* _Extracted entries_
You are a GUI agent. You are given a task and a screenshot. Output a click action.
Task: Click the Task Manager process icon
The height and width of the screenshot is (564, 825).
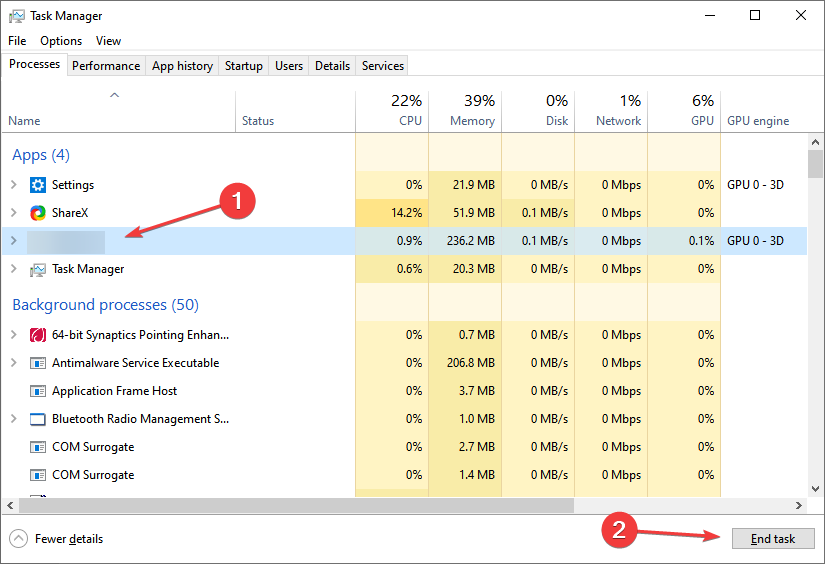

--

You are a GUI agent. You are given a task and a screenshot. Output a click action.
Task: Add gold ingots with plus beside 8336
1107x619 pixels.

...

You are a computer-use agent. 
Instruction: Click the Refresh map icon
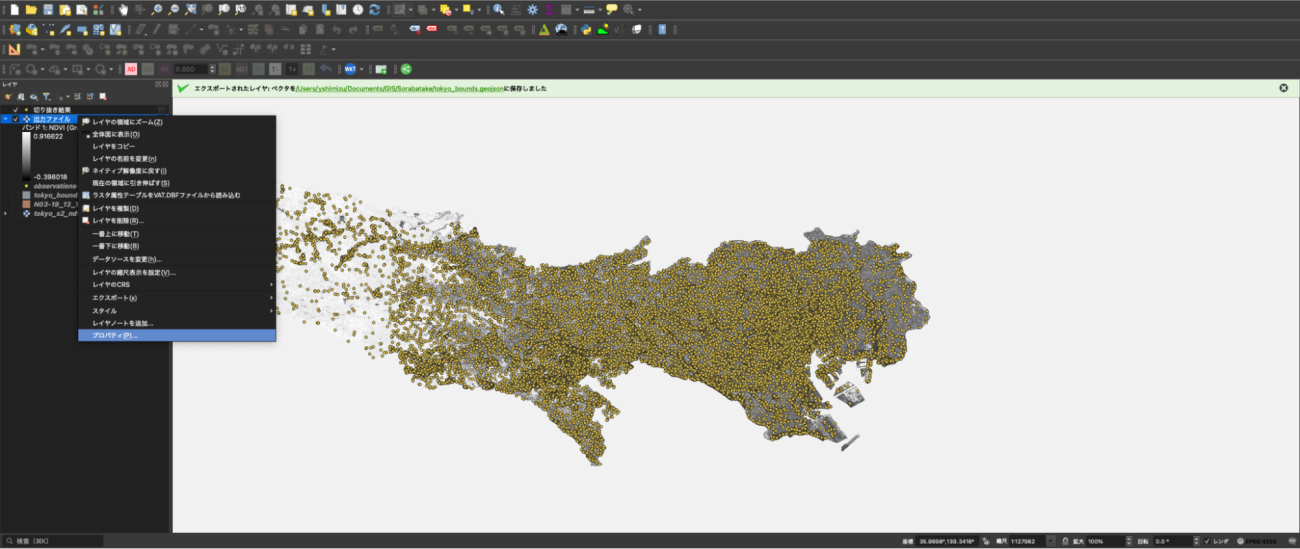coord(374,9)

* _Problem to work on_
Put the items from the line containing "You are a computer-use agent." through the line containing "coord(374,9)" into a two-column CSV with the headers instruction and location. Give one row per item, with each value in a single quoted field and line breaks replaced by spaces, and leave out the pictures.

* _Answer to the exercise_
instruction,location
"You are a computer-use agent. Instruction: Click the Refresh map icon","coord(374,9)"